Instructions to follow: Write out each record again exactly as it stands.

Task data:
========================
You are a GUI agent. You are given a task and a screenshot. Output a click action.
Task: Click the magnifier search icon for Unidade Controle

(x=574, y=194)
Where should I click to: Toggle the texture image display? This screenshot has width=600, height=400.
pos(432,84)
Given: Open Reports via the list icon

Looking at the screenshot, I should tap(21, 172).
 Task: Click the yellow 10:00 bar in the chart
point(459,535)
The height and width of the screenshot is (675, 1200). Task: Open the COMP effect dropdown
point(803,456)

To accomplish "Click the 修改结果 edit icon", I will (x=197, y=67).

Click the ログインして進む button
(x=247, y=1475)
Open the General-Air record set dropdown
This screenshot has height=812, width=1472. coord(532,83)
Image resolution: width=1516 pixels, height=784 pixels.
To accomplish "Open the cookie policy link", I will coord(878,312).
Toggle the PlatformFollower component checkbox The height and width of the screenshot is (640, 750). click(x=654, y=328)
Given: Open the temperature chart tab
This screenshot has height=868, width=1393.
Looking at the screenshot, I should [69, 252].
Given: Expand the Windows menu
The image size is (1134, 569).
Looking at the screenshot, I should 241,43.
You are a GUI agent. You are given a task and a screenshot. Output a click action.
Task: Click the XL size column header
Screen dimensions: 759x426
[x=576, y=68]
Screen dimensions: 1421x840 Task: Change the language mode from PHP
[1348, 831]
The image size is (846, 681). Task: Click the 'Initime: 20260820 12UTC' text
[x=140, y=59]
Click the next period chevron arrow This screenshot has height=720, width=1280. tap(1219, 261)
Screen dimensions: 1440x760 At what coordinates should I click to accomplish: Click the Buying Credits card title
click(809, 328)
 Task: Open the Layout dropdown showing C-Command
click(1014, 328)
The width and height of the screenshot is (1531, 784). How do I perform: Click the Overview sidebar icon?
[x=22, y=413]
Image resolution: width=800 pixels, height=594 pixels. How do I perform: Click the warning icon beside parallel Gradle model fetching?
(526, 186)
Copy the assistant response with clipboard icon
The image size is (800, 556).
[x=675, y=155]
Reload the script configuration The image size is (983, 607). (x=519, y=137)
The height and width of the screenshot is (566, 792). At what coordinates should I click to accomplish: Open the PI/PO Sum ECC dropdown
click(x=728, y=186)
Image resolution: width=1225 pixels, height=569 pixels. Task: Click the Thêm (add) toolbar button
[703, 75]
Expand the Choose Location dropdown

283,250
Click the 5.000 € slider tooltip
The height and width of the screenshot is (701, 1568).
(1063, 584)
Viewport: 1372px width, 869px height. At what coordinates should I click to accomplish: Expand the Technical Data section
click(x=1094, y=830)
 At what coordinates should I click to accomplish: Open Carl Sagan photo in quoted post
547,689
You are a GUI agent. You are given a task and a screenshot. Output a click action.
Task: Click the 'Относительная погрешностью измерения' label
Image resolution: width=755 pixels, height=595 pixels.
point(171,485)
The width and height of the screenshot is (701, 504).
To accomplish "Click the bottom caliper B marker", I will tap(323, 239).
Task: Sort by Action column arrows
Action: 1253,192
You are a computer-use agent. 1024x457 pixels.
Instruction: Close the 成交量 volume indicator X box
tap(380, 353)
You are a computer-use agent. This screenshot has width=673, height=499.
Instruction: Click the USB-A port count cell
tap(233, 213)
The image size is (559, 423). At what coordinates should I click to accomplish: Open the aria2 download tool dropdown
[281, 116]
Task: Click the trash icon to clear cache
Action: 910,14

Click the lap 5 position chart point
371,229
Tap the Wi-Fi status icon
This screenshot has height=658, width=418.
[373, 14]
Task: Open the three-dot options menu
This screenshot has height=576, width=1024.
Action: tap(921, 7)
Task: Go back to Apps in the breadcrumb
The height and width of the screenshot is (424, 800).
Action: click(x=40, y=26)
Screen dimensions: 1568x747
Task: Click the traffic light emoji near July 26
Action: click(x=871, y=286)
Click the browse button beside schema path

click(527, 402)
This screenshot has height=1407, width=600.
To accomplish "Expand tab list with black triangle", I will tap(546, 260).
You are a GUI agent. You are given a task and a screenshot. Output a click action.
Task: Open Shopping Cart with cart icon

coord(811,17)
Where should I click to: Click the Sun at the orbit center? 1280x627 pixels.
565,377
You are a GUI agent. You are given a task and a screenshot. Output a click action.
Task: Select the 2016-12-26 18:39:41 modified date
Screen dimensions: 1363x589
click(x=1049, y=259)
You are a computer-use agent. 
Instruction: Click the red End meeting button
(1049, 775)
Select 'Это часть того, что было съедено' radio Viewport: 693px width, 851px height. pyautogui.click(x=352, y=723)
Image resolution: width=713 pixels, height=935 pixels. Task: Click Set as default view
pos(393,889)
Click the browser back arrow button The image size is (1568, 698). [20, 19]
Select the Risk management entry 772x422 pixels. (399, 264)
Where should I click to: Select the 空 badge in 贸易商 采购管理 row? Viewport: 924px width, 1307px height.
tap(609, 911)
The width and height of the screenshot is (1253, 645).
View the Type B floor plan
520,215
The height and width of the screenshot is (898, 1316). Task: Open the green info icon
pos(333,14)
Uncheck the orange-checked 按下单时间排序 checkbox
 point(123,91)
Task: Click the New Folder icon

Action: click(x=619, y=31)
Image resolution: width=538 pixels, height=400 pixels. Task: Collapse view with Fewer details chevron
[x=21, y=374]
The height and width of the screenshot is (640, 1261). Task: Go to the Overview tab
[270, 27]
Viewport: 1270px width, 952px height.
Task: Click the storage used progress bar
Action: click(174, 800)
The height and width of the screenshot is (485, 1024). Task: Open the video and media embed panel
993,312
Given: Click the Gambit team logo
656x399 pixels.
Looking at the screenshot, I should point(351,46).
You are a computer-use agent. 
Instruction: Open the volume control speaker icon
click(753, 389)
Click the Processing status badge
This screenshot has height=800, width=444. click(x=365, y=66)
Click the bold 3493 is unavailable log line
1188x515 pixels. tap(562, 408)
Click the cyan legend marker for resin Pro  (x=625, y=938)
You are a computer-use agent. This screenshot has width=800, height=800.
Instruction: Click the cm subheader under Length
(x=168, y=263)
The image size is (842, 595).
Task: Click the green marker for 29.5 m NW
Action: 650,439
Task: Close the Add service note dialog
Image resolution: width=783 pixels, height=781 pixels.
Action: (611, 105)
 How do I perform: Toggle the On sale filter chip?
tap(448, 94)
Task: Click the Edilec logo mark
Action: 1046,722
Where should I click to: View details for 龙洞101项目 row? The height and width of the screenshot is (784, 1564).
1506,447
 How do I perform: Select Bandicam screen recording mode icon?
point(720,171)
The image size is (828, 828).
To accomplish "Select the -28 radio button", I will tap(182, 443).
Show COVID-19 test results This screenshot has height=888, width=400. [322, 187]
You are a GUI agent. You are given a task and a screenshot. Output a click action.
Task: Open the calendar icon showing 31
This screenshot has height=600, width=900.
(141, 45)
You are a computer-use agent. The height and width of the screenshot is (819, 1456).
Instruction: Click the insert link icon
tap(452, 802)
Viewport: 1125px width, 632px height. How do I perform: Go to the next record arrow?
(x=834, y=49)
========================
Task response:
You are a GUI agent. You are given a task and a screenshot. Output a click action.
Task: Click the magnifier search icon for Unidade Controle

(x=574, y=194)
Where should I click to: Toggle the texture image display? This screenshot has width=600, height=400.
pos(432,84)
Given: Open Reports via the list icon

Looking at the screenshot, I should tap(21, 172).
 Task: Click the yellow 10:00 bar in the chart
point(459,535)
The height and width of the screenshot is (675, 1200). Task: Open the COMP effect dropdown
point(803,456)

To accomplish "Click the 修改结果 edit icon", I will (x=197, y=67).

Click the ログインして進む button
(x=247, y=1475)
Open the General-Air record set dropdown
This screenshot has height=812, width=1472. coord(532,83)
Image resolution: width=1516 pixels, height=784 pixels.
To accomplish "Open the cookie policy link", I will coord(878,312).
Toggle the PlatformFollower component checkbox The height and width of the screenshot is (640, 750). click(x=654, y=328)
Given: Open the temperature chart tab
This screenshot has height=868, width=1393.
Looking at the screenshot, I should [69, 252].
Given: Expand the Windows menu
The image size is (1134, 569).
Looking at the screenshot, I should 241,43.
You are a GUI agent. You are given a task and a screenshot. Output a click action.
Task: Click the XL size column header
Screen dimensions: 759x426
[x=576, y=68]
Screen dimensions: 1421x840 Task: Change the language mode from PHP
[1348, 831]
The image size is (846, 681). Task: Click the 'Initime: 20260820 12UTC' text
[x=140, y=59]
Click the next period chevron arrow This screenshot has height=720, width=1280. tap(1219, 261)
Screen dimensions: 1440x760 At what coordinates should I click to accomplish: Click the Buying Credits card title
click(809, 328)
 Task: Open the Layout dropdown showing C-Command
click(1014, 328)
The width and height of the screenshot is (1531, 784). How do I perform: Click the Overview sidebar icon?
[x=22, y=413]
Image resolution: width=800 pixels, height=594 pixels. How do I perform: Click the warning icon beside parallel Gradle model fetching?
(526, 186)
Copy the assistant response with clipboard icon
The image size is (800, 556).
[x=675, y=155]
Reload the script configuration The image size is (983, 607). (x=519, y=137)
The height and width of the screenshot is (566, 792). At what coordinates should I click to accomplish: Open the PI/PO Sum ECC dropdown
click(x=728, y=186)
Image resolution: width=1225 pixels, height=569 pixels. Task: Click the Thêm (add) toolbar button
[703, 75]
Expand the Choose Location dropdown

283,250
Click the 5.000 € slider tooltip
The height and width of the screenshot is (701, 1568).
(1063, 584)
Viewport: 1372px width, 869px height. At what coordinates should I click to accomplish: Expand the Technical Data section
click(x=1094, y=830)
 At what coordinates should I click to accomplish: Open Carl Sagan photo in quoted post
547,689
You are a GUI agent. You are given a task and a screenshot. Output a click action.
Task: Click the 'Относительная погрешностью измерения' label
Image resolution: width=755 pixels, height=595 pixels.
point(171,485)
The width and height of the screenshot is (701, 504).
To accomplish "Click the bottom caliper B marker", I will tap(323, 239).
Task: Sort by Action column arrows
Action: 1253,192
You are a computer-use agent. 1024x457 pixels.
Instruction: Close the 成交量 volume indicator X box
tap(380, 353)
You are a computer-use agent. This screenshot has width=673, height=499.
Instruction: Click the USB-A port count cell
tap(233, 213)
The image size is (559, 423). At what coordinates should I click to accomplish: Open the aria2 download tool dropdown
[281, 116]
Task: Click the trash icon to clear cache
Action: 910,14

Click the lap 5 position chart point
371,229
Tap the Wi-Fi status icon
This screenshot has height=658, width=418.
[373, 14]
Task: Open the three-dot options menu
This screenshot has height=576, width=1024.
Action: tap(921, 7)
Task: Go back to Apps in the breadcrumb
The height and width of the screenshot is (424, 800).
Action: click(x=40, y=26)
Screen dimensions: 1568x747
Task: Click the traffic light emoji near July 26
Action: click(x=871, y=286)
Click the browse button beside schema path

click(527, 402)
This screenshot has height=1407, width=600.
To accomplish "Expand tab list with black triangle", I will tap(546, 260).
You are a GUI agent. You are given a task and a screenshot. Output a click action.
Task: Open Shopping Cart with cart icon

coord(811,17)
Where should I click to: Click the Sun at the orbit center? 1280x627 pixels.
565,377
You are a GUI agent. You are given a task and a screenshot. Output a click action.
Task: Select the 2016-12-26 18:39:41 modified date
Screen dimensions: 1363x589
click(x=1049, y=259)
You are a computer-use agent. 
Instruction: Click the red End meeting button
(1049, 775)
Select 'Это часть того, что было съедено' radio Viewport: 693px width, 851px height. pyautogui.click(x=352, y=723)
Image resolution: width=713 pixels, height=935 pixels. Task: Click Set as default view
pos(393,889)
Click the browser back arrow button The image size is (1568, 698). [20, 19]
Select the Risk management entry 772x422 pixels. (399, 264)
Where should I click to: Select the 空 badge in 贸易商 采购管理 row? Viewport: 924px width, 1307px height.
tap(609, 911)
The width and height of the screenshot is (1253, 645).
View the Type B floor plan
520,215
The height and width of the screenshot is (898, 1316). Task: Open the green info icon
pos(333,14)
Uncheck the orange-checked 按下单时间排序 checkbox
 point(123,91)
Task: Click the New Folder icon

Action: click(x=619, y=31)
Image resolution: width=538 pixels, height=400 pixels. Task: Collapse view with Fewer details chevron
[x=21, y=374]
The height and width of the screenshot is (640, 1261). Task: Go to the Overview tab
[270, 27]
Viewport: 1270px width, 952px height.
Task: Click the storage used progress bar
Action: click(174, 800)
The height and width of the screenshot is (485, 1024). Task: Open the video and media embed panel
993,312
Given: Click the Gambit team logo
656x399 pixels.
Looking at the screenshot, I should point(351,46).
You are a computer-use agent. 
Instruction: Open the volume control speaker icon
click(753, 389)
Click the Processing status badge
This screenshot has height=800, width=444. click(x=365, y=66)
Click the bold 3493 is unavailable log line
1188x515 pixels. tap(562, 408)
Click the cyan legend marker for resin Pro  (x=625, y=938)
You are a computer-use agent. This screenshot has width=800, height=800.
Instruction: Click the cm subheader under Length
(x=168, y=263)
The image size is (842, 595).
Task: Click the green marker for 29.5 m NW
Action: 650,439
Task: Close the Add service note dialog
Image resolution: width=783 pixels, height=781 pixels.
Action: (611, 105)
 How do I perform: Toggle the On sale filter chip?
tap(448, 94)
Task: Click the Edilec logo mark
Action: 1046,722
Where should I click to: View details for 龙洞101项目 row? The height and width of the screenshot is (784, 1564).
1506,447
 How do I perform: Select Bandicam screen recording mode icon?
point(720,171)
The image size is (828, 828).
To accomplish "Select the -28 radio button", I will tap(182, 443).
Show COVID-19 test results This screenshot has height=888, width=400. [322, 187]
You are a GUI agent. You are given a task and a screenshot. Output a click action.
Task: Open the calendar icon showing 31
This screenshot has height=600, width=900.
(141, 45)
You are a computer-use agent. The height and width of the screenshot is (819, 1456).
Instruction: Click the insert link icon
tap(452, 802)
Viewport: 1125px width, 632px height. How do I perform: Go to the next record arrow?
(x=834, y=49)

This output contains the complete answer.